Remember when Oliver Barrett IV, who centered the checking line for the Harvard hockey team in the movies, said that love means never having to say you're sorry?

Well, love and college sports apparently are two different things.

Jim Tressel, Jim Calhoun, Bruce Pearl. And it's only Thursday. Sorry, Ollie. Coaching big-time college sports means having to say you are sorry again and again.

(In Pearl's case, add two more agains and two more apologies.)

Then you have to sit in the stands for the Akron and Toledo games, and all is forgiven.

When did lying to the NCAA become a two-minute minor for high-sticking?

It's getting to where you can't trust what happens in college sports as far as you can throw Kelvin Sampson's cell phone.

But Jim Livengood, UNLV's athletic director, does not apologize for the five years he served on the NCAA men's basketball tournament selection committee, including his year as chairman in 2003.

OK, so he messed up and put Brigham Young in a bracket that would have meant the Cougars playing on Sunday if they could win their first three tournament games.

BYU winning three tournament games? That hasn't happened since 1981, when Daniel Ray Ainge of Eugene, Ore., dribbled his way past the entire Notre Dame team, Digger Phelps, Touchdown Jesus, a couple of monsignors and assorted nuns saying the rosary. No harm, no foul.

Yes, Livengood is a BYU grad. He should have known about the Sunday thing. But he also is familiar with BYU's NCAA Tournament futility. He remembers Kresimir Cosic.

Plus, that was in the infancy of the pod system.

Because the NCAA insists on moving teams out of their geographic regions, there always are lots of empty seats at first- and second-round tournament games. That's why, when you are planning to take over the world, you need pods. Like in "Invasion of the Body Snatchers."

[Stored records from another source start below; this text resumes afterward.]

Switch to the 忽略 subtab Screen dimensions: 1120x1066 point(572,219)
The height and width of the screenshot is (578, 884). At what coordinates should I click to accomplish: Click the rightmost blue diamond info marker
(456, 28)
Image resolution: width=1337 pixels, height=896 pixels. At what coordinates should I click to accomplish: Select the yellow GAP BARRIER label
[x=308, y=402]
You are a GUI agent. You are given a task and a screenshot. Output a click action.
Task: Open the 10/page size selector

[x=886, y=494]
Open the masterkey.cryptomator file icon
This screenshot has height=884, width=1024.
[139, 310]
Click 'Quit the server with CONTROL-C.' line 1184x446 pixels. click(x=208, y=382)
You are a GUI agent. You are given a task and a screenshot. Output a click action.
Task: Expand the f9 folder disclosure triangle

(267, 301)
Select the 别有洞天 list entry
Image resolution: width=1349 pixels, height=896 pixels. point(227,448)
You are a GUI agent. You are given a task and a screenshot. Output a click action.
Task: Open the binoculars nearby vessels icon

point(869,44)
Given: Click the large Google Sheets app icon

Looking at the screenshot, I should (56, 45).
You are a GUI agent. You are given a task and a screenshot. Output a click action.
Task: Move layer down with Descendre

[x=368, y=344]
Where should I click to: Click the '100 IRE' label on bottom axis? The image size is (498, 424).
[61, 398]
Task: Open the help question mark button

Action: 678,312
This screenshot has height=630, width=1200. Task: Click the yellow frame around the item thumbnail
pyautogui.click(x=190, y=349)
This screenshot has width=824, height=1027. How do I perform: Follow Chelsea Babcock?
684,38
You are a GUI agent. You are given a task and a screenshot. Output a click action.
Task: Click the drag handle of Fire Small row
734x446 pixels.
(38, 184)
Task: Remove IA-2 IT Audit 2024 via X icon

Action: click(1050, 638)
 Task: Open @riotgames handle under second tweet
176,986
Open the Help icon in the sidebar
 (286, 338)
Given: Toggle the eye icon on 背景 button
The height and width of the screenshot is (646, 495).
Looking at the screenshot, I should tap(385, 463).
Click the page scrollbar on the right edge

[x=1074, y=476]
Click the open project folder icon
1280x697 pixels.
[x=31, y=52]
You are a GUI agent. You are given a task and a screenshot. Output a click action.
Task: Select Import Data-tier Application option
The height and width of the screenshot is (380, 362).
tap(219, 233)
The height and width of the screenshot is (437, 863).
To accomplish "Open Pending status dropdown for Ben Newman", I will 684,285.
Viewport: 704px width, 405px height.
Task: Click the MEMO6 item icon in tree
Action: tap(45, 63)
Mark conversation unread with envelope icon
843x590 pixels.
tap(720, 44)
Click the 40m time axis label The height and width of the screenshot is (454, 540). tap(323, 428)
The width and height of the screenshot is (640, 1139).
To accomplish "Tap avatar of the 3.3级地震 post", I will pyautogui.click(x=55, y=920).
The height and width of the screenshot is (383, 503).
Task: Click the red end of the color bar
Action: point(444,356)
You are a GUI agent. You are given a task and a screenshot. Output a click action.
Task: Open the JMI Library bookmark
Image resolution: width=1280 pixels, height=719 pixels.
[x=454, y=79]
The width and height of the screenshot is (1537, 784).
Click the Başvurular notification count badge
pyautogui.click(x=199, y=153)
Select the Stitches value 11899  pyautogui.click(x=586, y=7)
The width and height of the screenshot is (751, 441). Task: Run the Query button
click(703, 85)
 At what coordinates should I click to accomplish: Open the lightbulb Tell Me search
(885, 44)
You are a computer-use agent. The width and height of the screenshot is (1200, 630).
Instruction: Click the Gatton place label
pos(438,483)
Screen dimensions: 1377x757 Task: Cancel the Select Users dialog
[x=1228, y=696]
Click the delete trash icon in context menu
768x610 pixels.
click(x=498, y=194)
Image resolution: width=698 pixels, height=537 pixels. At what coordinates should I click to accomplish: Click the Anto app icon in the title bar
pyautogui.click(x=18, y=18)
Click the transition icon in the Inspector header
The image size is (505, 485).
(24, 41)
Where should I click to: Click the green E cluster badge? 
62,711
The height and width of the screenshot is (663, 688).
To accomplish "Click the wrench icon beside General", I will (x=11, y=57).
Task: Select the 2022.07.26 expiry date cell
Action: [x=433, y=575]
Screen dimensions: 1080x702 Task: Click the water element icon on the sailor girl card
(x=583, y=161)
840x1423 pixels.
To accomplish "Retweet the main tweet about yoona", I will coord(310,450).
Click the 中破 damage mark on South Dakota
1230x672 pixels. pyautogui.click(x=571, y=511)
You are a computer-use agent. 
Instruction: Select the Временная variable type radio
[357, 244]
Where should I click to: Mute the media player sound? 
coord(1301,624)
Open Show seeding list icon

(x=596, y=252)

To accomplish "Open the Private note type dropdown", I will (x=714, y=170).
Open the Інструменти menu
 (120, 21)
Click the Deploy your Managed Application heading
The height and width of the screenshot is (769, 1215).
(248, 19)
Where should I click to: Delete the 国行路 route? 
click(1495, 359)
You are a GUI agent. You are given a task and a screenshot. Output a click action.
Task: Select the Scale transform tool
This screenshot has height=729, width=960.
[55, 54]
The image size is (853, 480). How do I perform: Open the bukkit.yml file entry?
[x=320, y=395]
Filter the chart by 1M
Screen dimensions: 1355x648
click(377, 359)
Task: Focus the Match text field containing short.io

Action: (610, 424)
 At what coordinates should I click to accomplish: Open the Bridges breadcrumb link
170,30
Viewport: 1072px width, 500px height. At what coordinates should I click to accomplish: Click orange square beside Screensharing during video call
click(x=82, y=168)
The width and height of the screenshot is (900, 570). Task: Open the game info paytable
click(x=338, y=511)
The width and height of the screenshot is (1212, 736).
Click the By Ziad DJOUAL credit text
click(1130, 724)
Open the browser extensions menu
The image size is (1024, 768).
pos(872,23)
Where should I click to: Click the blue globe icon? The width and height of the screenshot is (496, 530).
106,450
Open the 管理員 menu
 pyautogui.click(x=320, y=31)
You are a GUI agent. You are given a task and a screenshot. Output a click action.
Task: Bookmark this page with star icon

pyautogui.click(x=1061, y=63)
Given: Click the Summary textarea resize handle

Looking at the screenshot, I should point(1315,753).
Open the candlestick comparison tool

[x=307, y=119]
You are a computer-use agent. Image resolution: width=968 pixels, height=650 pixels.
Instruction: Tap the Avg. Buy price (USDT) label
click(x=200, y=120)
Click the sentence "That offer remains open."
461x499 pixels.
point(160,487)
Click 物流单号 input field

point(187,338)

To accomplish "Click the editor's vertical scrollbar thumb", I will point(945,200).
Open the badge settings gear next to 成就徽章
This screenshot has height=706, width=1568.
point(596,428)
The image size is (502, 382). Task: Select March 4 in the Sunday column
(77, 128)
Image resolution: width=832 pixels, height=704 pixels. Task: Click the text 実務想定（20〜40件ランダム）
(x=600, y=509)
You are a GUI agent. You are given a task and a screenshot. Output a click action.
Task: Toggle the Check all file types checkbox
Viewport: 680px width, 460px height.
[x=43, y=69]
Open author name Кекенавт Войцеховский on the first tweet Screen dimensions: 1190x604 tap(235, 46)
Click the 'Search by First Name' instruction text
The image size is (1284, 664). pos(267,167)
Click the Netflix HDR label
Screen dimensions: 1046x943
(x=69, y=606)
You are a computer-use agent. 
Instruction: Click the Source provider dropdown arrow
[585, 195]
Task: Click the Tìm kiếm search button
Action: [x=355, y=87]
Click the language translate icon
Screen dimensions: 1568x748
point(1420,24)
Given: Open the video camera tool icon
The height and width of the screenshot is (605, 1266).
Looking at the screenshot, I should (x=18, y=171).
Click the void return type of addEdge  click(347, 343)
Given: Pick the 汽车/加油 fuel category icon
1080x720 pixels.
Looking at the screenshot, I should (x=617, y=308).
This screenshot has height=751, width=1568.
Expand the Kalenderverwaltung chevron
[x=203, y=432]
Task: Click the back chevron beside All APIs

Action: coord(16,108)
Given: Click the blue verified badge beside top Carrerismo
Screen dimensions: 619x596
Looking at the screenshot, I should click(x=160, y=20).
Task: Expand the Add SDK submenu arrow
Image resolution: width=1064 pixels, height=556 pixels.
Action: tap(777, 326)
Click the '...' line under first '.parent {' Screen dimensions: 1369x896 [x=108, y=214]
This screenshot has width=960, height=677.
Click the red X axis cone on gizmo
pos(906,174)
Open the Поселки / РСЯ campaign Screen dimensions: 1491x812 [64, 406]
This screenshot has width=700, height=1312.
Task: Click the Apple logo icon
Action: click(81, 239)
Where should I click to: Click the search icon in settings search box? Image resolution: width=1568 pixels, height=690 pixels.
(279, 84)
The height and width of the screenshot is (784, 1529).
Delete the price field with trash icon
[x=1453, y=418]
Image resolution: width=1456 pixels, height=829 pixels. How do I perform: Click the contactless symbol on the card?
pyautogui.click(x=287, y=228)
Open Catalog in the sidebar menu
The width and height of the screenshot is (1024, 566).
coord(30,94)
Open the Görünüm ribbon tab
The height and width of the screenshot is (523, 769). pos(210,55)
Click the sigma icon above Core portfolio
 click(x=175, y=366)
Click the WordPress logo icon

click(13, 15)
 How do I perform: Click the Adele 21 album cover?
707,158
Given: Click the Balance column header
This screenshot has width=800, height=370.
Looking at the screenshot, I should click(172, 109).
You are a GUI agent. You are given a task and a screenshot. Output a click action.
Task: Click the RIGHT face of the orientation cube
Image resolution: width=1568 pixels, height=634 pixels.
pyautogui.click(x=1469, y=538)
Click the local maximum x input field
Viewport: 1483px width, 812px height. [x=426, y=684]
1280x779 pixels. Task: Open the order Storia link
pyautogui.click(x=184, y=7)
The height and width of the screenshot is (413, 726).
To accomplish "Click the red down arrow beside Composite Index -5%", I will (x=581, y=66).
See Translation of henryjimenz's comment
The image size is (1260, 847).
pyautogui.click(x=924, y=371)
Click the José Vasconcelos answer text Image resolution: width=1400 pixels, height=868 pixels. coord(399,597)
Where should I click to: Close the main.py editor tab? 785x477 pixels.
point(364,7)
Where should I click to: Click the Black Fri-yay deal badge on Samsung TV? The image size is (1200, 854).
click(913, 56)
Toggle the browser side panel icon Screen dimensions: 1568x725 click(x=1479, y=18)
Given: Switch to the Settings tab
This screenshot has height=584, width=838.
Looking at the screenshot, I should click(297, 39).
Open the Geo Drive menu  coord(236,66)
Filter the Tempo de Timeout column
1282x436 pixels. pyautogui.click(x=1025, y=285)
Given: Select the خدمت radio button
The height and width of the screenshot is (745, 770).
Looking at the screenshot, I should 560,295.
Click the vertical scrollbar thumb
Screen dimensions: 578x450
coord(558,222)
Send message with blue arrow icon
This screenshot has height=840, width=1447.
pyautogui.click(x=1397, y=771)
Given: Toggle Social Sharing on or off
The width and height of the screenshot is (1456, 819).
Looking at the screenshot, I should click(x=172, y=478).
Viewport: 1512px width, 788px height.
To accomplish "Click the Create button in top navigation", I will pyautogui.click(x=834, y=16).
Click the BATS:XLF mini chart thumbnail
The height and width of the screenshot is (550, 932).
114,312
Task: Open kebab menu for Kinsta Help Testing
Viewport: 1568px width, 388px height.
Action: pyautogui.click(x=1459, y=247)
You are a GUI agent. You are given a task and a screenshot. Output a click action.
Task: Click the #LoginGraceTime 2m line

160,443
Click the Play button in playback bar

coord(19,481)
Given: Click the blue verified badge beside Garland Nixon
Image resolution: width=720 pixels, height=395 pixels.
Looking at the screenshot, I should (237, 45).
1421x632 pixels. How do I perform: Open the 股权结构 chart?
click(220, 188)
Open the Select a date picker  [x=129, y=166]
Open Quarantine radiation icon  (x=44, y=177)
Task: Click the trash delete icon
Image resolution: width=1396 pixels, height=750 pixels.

But at least Livengood had integrity when putting brackets together. He had so much integrity that a fellow athletic director, a man he considered a close friend, one of his best friends, in fact, would not speak to him after Greg Gumbel announced the brackets one year.

Well, he spoke to him via voice mail, and there were a lot of multisyllable words with harsh-sounding consonants, as Livengood recalls.

He thought their friendship meant more than an 11 seed in the Midwest Regional. His pal thought it meant a seven seed in the Mideast.

With time healing wounds and all that, they are friends again. (Don't get any ideas, Charlie Sheen. You are going to require a Plan B.)

As for the identity of this man, forget about it.

I worked Livengood like Gary Sinise works a murder suspect on "CSI." He wouldn't budge. Well, he budged a little. He said his pal still was an athletic director, at a "pretty good school."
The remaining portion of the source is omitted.